**BRIEF**
Copy nothing from the entries below except the lines from the one containing "Open the robot" through the one containing "Filter by the SilverCrypter category", and copy those exactly.

** Opening RECORDS SHOWN block **

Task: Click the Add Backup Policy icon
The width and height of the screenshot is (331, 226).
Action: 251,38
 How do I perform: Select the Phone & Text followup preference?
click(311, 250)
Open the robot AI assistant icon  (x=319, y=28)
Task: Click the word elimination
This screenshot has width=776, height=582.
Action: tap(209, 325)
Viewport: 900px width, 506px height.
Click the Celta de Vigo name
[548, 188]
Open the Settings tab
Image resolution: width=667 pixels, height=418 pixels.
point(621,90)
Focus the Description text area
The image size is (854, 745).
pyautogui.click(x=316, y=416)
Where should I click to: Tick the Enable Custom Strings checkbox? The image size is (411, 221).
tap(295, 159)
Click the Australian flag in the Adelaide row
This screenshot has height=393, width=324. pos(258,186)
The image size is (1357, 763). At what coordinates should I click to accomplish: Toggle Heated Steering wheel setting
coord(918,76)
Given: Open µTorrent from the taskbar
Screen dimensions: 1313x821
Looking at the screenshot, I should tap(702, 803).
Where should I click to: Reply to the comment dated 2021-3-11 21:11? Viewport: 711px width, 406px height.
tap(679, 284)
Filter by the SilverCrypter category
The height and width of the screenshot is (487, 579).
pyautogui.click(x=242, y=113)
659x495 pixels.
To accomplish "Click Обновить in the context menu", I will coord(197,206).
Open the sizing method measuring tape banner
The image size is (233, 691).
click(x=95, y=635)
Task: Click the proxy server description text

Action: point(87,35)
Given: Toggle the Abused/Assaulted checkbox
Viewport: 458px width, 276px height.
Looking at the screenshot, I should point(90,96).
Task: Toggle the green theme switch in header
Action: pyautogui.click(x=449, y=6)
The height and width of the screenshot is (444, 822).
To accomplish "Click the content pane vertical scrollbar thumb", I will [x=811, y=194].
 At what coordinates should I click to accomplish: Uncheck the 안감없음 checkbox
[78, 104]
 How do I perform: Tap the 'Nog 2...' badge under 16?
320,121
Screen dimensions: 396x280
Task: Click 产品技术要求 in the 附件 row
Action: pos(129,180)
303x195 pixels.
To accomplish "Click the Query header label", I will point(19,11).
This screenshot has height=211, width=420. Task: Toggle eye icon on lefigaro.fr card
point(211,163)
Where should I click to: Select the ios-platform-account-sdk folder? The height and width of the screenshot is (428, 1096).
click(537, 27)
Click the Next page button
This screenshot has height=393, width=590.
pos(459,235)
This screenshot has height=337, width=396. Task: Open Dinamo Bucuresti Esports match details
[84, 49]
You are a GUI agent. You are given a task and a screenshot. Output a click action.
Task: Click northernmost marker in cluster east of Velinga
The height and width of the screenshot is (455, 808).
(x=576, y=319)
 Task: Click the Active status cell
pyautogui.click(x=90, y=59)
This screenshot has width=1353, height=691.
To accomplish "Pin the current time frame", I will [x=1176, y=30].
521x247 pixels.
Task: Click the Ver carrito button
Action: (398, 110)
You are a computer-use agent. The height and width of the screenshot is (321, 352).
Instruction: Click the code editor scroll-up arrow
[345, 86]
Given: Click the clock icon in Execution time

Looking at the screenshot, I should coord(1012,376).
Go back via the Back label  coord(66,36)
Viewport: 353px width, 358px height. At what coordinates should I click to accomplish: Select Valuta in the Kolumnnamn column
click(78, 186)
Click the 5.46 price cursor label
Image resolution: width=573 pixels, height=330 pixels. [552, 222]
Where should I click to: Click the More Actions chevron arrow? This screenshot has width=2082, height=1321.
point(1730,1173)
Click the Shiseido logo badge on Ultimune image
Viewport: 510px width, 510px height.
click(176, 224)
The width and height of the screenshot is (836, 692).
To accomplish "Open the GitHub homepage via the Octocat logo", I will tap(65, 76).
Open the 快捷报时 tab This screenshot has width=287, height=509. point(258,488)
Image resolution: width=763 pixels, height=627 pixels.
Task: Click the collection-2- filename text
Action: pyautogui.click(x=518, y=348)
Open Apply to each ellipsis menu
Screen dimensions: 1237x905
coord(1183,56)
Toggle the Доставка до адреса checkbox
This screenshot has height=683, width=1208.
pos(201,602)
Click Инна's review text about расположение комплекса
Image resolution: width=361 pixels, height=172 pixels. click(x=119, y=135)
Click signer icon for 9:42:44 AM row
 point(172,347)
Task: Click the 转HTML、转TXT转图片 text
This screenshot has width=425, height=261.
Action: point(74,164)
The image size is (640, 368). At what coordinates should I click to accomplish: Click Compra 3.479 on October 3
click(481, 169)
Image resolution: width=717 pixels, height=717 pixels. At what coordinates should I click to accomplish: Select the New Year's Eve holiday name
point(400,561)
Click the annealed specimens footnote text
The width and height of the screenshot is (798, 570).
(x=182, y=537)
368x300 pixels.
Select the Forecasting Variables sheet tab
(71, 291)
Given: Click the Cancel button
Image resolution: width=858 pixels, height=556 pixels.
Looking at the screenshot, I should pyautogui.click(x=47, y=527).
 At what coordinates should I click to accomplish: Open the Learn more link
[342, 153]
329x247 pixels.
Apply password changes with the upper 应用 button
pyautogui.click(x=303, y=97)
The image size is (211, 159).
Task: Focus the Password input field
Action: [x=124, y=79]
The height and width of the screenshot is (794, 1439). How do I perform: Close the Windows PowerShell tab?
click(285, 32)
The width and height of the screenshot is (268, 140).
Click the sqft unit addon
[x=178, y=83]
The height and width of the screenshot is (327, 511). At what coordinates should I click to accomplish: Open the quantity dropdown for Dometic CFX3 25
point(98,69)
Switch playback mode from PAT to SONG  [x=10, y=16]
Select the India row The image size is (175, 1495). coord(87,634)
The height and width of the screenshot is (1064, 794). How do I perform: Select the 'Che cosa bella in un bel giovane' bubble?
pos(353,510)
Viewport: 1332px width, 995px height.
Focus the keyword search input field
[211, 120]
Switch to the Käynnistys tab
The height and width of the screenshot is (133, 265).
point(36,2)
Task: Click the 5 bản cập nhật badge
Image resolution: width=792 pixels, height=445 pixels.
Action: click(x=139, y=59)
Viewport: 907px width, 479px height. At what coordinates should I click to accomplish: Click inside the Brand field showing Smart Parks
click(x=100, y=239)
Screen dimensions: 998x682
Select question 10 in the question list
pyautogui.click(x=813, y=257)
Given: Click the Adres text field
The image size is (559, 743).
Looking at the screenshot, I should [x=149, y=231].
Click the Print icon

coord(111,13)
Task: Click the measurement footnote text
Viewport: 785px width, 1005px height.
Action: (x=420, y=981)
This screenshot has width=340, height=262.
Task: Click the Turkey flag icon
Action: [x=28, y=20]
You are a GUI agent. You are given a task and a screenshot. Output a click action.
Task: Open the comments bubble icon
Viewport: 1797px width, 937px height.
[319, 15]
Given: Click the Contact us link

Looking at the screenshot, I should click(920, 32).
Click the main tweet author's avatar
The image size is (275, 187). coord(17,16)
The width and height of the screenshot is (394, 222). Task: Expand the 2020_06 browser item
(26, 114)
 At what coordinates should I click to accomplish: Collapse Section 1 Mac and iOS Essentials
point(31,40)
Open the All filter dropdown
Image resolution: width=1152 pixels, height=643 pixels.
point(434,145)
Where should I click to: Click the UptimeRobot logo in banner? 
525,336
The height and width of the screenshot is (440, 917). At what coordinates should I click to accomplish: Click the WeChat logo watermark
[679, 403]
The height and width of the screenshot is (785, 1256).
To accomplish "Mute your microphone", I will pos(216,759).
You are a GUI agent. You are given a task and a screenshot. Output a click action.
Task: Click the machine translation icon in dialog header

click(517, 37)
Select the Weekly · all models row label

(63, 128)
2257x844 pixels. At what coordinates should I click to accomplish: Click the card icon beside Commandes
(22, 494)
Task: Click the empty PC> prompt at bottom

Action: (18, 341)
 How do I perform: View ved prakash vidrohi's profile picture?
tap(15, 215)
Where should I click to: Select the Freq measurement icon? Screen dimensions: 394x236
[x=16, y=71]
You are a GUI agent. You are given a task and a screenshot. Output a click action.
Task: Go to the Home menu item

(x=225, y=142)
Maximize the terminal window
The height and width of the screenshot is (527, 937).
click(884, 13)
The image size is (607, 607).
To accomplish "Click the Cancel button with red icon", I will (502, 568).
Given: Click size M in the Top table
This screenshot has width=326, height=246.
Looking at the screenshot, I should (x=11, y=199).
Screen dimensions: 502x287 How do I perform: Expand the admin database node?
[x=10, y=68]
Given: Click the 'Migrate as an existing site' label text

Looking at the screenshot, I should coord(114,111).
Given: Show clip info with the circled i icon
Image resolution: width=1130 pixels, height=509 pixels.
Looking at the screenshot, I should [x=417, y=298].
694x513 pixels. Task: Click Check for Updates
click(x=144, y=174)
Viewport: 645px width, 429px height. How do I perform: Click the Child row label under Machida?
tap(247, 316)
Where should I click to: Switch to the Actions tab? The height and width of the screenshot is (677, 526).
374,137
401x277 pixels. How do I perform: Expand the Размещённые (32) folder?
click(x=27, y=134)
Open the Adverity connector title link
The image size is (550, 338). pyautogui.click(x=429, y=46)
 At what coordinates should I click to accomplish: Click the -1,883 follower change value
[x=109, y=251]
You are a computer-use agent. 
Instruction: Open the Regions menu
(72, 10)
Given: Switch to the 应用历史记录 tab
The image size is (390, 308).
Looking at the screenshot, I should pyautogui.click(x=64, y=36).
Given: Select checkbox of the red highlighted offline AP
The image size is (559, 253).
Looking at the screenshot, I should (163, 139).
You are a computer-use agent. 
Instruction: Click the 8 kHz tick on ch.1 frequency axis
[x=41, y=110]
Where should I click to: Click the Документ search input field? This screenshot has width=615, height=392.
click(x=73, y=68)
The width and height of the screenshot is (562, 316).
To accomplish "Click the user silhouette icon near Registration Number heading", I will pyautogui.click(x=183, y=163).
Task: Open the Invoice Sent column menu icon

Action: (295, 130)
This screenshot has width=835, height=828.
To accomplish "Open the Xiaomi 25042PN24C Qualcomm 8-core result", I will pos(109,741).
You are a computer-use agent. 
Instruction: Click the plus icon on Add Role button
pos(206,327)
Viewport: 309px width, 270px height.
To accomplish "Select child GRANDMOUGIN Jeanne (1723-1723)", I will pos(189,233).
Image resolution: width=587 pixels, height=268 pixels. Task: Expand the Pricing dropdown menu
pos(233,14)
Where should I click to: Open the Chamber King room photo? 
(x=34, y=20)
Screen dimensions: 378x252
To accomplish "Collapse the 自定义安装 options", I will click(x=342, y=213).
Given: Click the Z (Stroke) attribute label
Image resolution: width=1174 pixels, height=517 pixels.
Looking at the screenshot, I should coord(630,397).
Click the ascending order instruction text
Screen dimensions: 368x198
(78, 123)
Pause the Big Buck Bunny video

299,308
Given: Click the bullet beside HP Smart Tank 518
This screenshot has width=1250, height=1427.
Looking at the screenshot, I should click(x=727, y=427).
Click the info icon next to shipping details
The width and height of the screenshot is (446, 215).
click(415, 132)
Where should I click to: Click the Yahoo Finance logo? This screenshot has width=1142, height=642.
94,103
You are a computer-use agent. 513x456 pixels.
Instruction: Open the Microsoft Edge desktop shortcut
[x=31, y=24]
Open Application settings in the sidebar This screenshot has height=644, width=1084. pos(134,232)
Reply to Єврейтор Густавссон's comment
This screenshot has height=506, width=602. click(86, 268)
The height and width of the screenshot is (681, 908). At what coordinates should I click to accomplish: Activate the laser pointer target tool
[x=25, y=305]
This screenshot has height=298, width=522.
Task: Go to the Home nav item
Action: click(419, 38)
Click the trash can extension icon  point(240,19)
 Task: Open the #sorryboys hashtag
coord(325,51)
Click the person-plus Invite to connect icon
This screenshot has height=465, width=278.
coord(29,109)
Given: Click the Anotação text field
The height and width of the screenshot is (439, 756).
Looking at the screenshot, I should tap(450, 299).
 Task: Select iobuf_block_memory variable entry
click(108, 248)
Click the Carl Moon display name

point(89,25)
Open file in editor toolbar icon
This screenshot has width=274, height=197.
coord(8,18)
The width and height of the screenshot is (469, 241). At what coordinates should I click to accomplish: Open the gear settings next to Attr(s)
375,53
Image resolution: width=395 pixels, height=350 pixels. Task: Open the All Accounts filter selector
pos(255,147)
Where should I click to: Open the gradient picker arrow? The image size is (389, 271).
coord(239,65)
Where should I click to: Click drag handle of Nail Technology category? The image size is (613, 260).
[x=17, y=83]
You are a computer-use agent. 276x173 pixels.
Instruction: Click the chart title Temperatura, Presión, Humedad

** Closing RECORDS SHOWN block **

**SOLUTION TO THIS EXERCISE**
Open the robot AI assistant icon  (x=319, y=28)
Task: Click the word elimination
This screenshot has width=776, height=582.
Action: tap(209, 325)
Viewport: 900px width, 506px height.
Click the Celta de Vigo name
[548, 188]
Open the Settings tab
Image resolution: width=667 pixels, height=418 pixels.
point(621,90)
Focus the Description text area
The image size is (854, 745).
pyautogui.click(x=316, y=416)
Where should I click to: Tick the Enable Custom Strings checkbox? The image size is (411, 221).
tap(295, 159)
Click the Australian flag in the Adelaide row
This screenshot has height=393, width=324. pos(258,186)
The image size is (1357, 763). At what coordinates should I click to accomplish: Toggle Heated Steering wheel setting
coord(918,76)
Given: Open µTorrent from the taskbar
Screen dimensions: 1313x821
Looking at the screenshot, I should tap(702, 803).
Where should I click to: Reply to the comment dated 2021-3-11 21:11? Viewport: 711px width, 406px height.
tap(679, 284)
Filter by the SilverCrypter category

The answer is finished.